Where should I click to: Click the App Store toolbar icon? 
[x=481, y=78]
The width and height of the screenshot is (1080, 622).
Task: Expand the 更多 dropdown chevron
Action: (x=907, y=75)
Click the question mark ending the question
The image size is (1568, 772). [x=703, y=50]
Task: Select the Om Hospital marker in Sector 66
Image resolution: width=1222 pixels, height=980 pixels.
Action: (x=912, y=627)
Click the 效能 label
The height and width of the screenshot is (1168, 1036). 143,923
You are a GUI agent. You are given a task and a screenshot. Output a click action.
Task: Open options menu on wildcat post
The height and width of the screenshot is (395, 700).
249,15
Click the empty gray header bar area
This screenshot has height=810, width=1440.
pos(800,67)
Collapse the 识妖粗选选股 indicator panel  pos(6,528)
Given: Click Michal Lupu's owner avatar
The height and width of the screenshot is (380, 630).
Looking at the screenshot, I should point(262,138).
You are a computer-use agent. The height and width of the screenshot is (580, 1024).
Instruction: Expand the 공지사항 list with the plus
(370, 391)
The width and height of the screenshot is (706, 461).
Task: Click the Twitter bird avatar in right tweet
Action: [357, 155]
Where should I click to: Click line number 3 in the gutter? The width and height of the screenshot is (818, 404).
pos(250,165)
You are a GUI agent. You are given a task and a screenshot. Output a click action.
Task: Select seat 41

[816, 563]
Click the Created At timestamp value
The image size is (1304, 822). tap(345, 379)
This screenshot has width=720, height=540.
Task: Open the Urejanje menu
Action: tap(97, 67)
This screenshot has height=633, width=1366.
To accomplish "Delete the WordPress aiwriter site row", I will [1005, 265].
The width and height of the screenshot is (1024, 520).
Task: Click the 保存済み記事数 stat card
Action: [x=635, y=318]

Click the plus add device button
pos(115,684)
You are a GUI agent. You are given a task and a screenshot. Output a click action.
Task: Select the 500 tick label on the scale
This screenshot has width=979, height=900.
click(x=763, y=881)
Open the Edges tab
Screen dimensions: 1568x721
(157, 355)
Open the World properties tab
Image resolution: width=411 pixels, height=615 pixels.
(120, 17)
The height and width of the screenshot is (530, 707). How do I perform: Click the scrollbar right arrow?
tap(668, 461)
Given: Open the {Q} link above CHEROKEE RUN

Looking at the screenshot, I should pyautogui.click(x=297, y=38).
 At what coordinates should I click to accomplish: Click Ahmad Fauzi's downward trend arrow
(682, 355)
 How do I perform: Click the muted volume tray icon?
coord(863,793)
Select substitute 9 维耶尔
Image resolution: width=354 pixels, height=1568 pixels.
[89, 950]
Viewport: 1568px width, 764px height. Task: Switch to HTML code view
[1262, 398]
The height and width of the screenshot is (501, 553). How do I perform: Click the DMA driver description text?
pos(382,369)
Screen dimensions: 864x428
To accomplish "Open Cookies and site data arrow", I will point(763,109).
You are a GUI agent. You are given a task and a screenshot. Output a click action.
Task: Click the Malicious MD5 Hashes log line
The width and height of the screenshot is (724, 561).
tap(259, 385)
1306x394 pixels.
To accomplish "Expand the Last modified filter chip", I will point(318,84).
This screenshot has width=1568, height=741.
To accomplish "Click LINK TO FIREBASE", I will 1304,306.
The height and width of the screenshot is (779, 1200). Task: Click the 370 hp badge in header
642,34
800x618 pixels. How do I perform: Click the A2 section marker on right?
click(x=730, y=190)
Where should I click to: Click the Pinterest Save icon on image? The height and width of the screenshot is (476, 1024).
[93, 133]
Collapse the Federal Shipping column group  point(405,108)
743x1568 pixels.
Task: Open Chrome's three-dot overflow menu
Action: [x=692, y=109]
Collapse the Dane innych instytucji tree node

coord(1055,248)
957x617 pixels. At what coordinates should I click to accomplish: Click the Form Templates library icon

### Task statement
Set down the lines from the one with "At what coordinates should I click to accomplish: Click Ahmad" through the end of the data above. Keep each exactly as written and add no other line.

### Exercise response
 At what coordinates should I click to accomplish: Click Ahmad Fauzi's downward trend arrow
(682, 355)
 How do I perform: Click the muted volume tray icon?
coord(863,793)
Select substitute 9 维耶尔
Image resolution: width=354 pixels, height=1568 pixels.
[89, 950]
Viewport: 1568px width, 764px height. Task: Switch to HTML code view
[1262, 398]
The height and width of the screenshot is (501, 553). How do I perform: Click the DMA driver description text?
pos(382,369)
Screen dimensions: 864x428
To accomplish "Open Cookies and site data arrow", I will point(763,109).
You are a GUI agent. You are given a task and a screenshot. Output a click action.
Task: Click the Malicious MD5 Hashes log line
The width and height of the screenshot is (724, 561).
tap(259, 385)
1306x394 pixels.
To accomplish "Expand the Last modified filter chip", I will point(318,84).
This screenshot has width=1568, height=741.
To accomplish "Click LINK TO FIREBASE", I will 1304,306.
The height and width of the screenshot is (779, 1200). Task: Click the 370 hp badge in header
642,34
800x618 pixels. How do I perform: Click the A2 section marker on right?
click(x=730, y=190)
Where should I click to: Click the Pinterest Save icon on image? The height and width of the screenshot is (476, 1024).
[93, 133]
Collapse the Federal Shipping column group  point(405,108)
743x1568 pixels.
Task: Open Chrome's three-dot overflow menu
Action: [x=692, y=109]
Collapse the Dane innych instytucji tree node

coord(1055,248)
957x617 pixels. At what coordinates should I click to accomplish: Click the Form Templates library icon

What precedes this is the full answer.